Masema verzog erneut die Lippen; es konnte genauso gut ein Lächeln wie ein verächtliches Grinsen sein. Die Aes Sedai schienen für ihn nicht länger zu existieren, als er seine Aufmerksamkeit wieder Perrin zuwandte. »Einige von denen, die dem Lord Drachen folgen, haben eine Stadt namens So Habor gefunden.« So nannte er seine Anhänger: natürlich folgten sie in Wirklichkeit dem Wiedergeborenen Drachen und nicht etwa ihm. Die Tatsache, dass Masema ihnen sagte, was sie wann und wie zu tun hatten, war nur eine Nebensächlichkeit. »Ein hübscher Ort mit drei- oder viertausend Einwohnern, etwa einen Tag oder weniger im Südwesten. Anscheinend waren sie abseits vom Weg der Aiel, und trotz der Dürre haben sie letztes Jahr eine gute Ernte eingefahren. Sie haben Speicher voller Gerste, Hirse und Hafer, und noch anderer nützlicher Dinge, wie ich glaube. Ich weiß, dass Ihr nur noch wenig Vorräte habt. Sowohl für Eure Männer wie auch für die Tiere.«
»Warum sollten ihre Speicher zu dieser Jahreszeit voll sein?« Berelain beugte sich mit einem Stirnrunzeln nach vorn; ihr Tonfall war nicht weit von einem Befehl entfernt und klang fast ungläubig.
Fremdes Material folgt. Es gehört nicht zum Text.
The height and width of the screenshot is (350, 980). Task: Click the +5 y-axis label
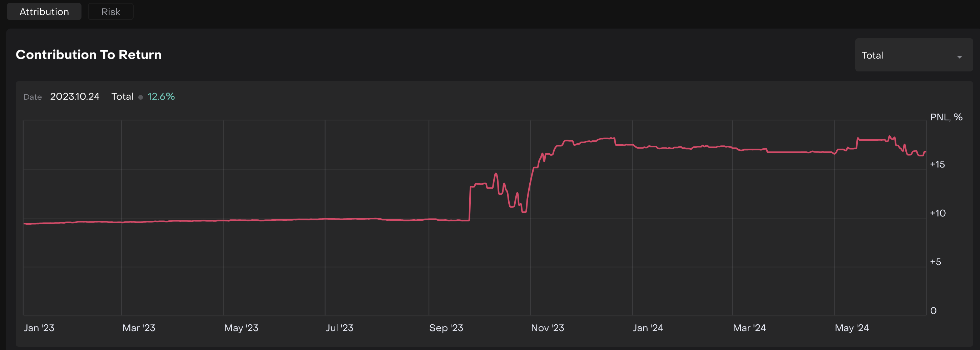[x=935, y=261]
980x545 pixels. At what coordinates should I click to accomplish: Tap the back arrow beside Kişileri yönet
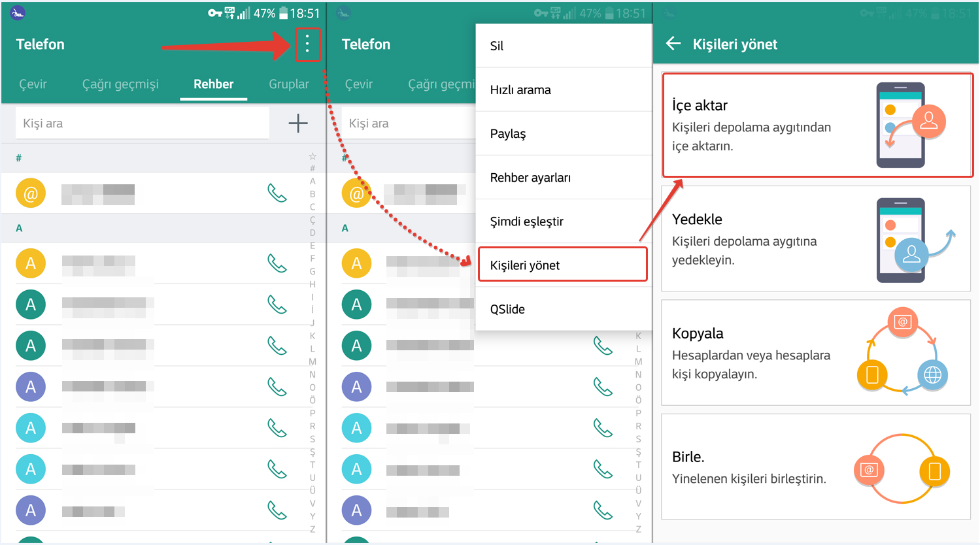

Nengar legte mit einem finsteren Blick die Hand auf das Sattelschwert. Keiner gab dem Propheten des Lord Drachen einen Befehl. Und erst recht stellte ihn keiner in Frage. Keiner, der weiterleben wollte. Leder ächzte, als die Lanzenreiter in ihren Sätteln das Gewicht verlagerten, aber Nengar ignorierte sie. Der Gestank von Masemas Wahnsinn kroch in Perrins Nase. Masema musterte Berelain. Er schien sich weder Nengar noch den Lanzenreitern noch der Möglichkeit bewusst zu sein, dass die Männer jeden Augenblick damit anfangen konnten, einander zu töten.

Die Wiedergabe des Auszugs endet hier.